INSTRUCTIONS TO FOLLOW: In the listing below, which lines contain the string "link"? Copy them all.
--*--
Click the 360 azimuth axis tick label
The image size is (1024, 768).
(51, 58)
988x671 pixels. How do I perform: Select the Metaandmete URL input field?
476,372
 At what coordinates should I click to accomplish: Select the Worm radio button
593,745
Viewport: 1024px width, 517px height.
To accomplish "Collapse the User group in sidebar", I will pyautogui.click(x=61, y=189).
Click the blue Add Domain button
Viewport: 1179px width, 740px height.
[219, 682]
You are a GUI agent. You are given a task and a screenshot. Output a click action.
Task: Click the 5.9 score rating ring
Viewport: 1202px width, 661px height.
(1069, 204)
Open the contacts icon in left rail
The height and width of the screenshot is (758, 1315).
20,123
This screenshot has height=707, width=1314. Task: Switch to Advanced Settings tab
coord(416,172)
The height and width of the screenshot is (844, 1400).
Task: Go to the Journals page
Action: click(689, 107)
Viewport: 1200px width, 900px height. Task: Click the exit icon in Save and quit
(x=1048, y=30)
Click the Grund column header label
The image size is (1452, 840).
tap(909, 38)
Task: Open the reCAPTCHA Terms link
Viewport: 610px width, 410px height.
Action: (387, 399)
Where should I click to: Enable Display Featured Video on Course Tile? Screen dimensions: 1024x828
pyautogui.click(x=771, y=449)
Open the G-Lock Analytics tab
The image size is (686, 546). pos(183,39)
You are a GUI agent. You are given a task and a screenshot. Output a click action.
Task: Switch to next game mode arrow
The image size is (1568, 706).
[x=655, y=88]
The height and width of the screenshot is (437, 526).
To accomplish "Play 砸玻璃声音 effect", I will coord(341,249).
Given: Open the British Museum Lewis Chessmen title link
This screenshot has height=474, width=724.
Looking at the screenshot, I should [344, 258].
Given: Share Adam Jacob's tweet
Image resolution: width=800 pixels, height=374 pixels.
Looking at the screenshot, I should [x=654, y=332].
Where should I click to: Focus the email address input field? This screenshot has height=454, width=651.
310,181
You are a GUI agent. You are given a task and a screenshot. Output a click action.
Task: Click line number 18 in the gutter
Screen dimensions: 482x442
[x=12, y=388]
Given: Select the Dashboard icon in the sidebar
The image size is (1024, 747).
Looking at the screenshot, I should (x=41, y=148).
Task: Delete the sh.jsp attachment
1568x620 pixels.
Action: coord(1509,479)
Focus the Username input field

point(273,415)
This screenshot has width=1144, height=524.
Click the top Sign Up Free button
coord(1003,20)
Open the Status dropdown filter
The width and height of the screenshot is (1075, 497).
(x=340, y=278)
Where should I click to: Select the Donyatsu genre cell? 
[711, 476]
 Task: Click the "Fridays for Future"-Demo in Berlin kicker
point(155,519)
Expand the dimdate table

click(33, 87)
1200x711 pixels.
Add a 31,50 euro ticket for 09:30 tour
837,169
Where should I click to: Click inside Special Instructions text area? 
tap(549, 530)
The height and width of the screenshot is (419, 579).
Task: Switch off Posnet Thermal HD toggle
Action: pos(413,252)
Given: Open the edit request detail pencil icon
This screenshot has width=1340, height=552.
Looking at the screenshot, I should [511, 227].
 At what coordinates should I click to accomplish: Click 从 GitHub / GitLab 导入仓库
--*--
ANSWER SECTION:
Task: Open the reCAPTCHA Terms link
Given: Open the British Museum Lewis Chessmen title link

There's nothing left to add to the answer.